Sixteen merchants, including The Home Depot Inc., already accept or are preparing to accept PayPal at their checkout counters, and eBay expects about 20 by year’s end. While the new plastic cards are the key to PayPal’s lightning-speed POS expansion, Kingsborough said he expects PayPal’s mobile-payments technology will come to merchants later. PayPal processed $4 billion in mobile volume last year and expects 2012’s volume will come in at $10 billion. That means PayPal is ahead of a raft of other competitors, including the hot Square Inc., which recently struck a deal with Starbucks Corp.

The Discover-PayPal relationship goes back 11 years. PayPal provides the backbone for Discover’s Money Messenger person-to-person payments service, and Bill Me Later transactions go over Discover’s network. And besides their huge U.S. deal, the companies seem likely to work together on bringing PayPal to physical merchants abroad. Orlowsky notes that Discover has access to more than 20 million merchants in 180 countries through its Diners Club International network. And PayPal operates in well over 100 countries and has about 60 million international account holders.

“We see this marriage as being broader than the U.S.,” says Orlowsky, though he says he can’t offer further details.

Consultant and former Visa executive Eric Grover calls the Discover-PayPal deal “an interesting alliance, which bears watching. For PayPal it’s one big step closer to becoming a full-spectrum retail payment network.” PayPal, however, “needs to incent consumers to spend with PayPal in lieu of their wallet full of AmEx, MasterCard, and Visa products.”

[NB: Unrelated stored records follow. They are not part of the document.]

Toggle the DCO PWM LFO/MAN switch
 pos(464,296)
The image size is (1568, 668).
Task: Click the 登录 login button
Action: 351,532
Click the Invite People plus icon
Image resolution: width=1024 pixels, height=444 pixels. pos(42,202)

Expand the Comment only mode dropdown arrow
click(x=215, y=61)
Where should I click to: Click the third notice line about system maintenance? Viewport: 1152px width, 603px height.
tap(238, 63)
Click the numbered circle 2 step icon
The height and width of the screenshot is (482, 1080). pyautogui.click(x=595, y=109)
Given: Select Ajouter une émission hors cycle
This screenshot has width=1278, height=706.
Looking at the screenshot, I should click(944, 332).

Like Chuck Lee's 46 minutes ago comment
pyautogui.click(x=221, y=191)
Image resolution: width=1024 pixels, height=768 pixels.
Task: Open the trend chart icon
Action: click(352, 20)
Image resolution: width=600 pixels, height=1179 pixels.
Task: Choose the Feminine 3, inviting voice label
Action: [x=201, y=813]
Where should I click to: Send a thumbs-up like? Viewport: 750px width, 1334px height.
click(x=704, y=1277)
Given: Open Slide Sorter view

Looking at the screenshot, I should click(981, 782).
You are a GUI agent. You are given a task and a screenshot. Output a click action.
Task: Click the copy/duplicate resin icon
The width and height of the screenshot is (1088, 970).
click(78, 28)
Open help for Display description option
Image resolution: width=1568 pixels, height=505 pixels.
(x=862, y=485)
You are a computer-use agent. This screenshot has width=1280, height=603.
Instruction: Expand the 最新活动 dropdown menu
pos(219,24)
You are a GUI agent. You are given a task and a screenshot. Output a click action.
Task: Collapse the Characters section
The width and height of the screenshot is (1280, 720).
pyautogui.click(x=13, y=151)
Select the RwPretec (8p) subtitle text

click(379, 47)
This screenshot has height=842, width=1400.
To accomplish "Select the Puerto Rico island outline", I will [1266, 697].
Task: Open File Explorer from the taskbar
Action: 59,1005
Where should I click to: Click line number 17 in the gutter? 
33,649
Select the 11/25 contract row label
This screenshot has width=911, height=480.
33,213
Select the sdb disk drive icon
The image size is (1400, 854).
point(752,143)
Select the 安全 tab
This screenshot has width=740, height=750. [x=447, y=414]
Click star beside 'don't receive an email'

Rene Pelegero, a former PayPal executive who is now president and managing director of Retail Payments Global Consulting Group, Woodinville, Wash., calls the tieup a “good deal for Discover” because of the incremental volume it should generate for the network. And it means access to millions of physical merchants for PayPal. But revenue sharing with Discover threatens to cut PayPal’s transaction margins, he warns.